■ **WORK INSTRUCTIONS**
Rewrite the stretch of lines from the one containing "You are a GUI" through the end of the lines as a numbered list, leaving out blank lines and any pictures.

■ **DATA FOR THIS EXERCISE**
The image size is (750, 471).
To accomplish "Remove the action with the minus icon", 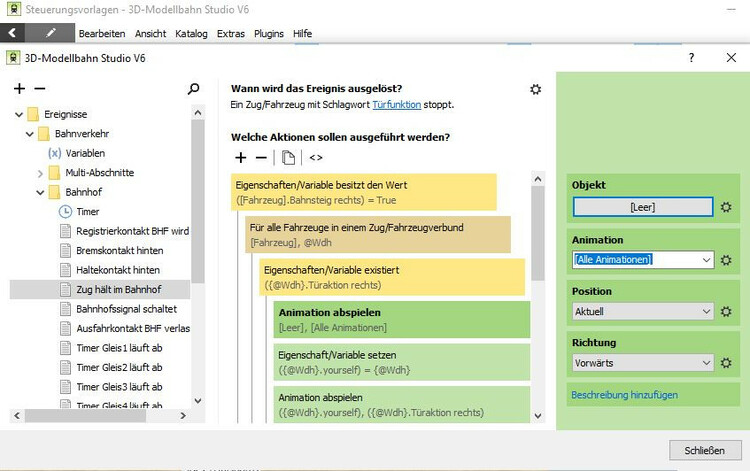I will click(262, 157).
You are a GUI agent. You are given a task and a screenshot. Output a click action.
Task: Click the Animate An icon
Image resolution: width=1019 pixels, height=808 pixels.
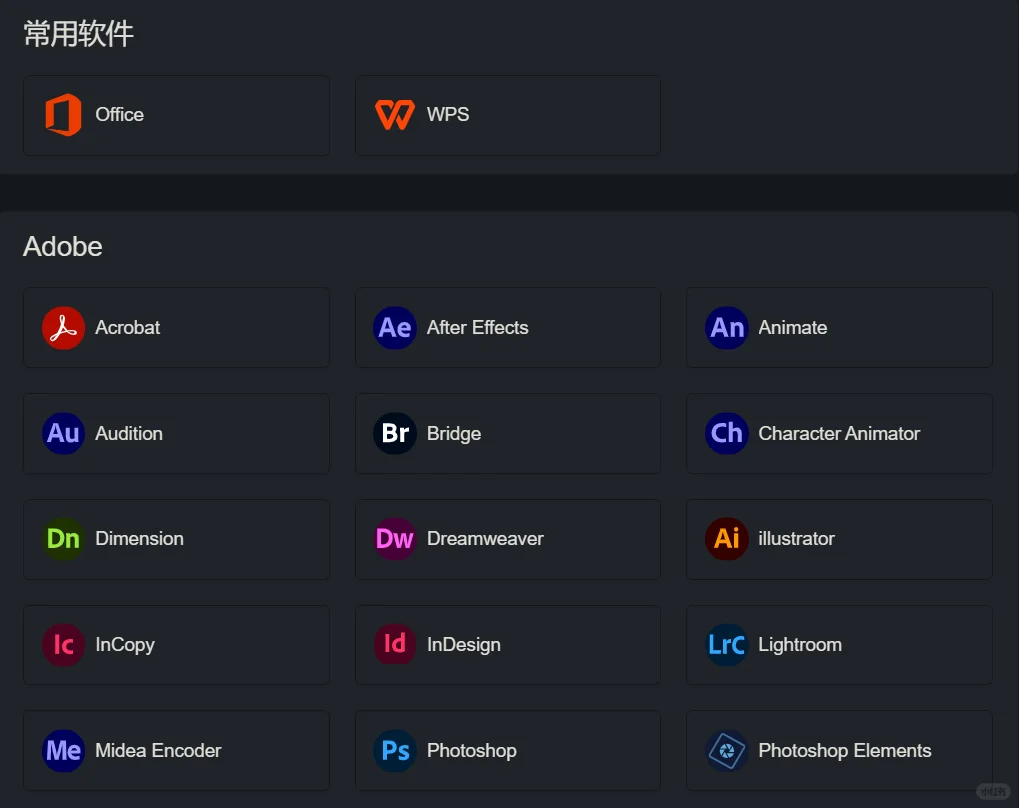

■ **ANSWER FOR THE TASK**
1. You are a GUI agent. You are given a task and a screenshot. Output a click action.
2. Task: Click the Animate An icon
3. Image resolution: width=1019 pixels, height=808 pixels.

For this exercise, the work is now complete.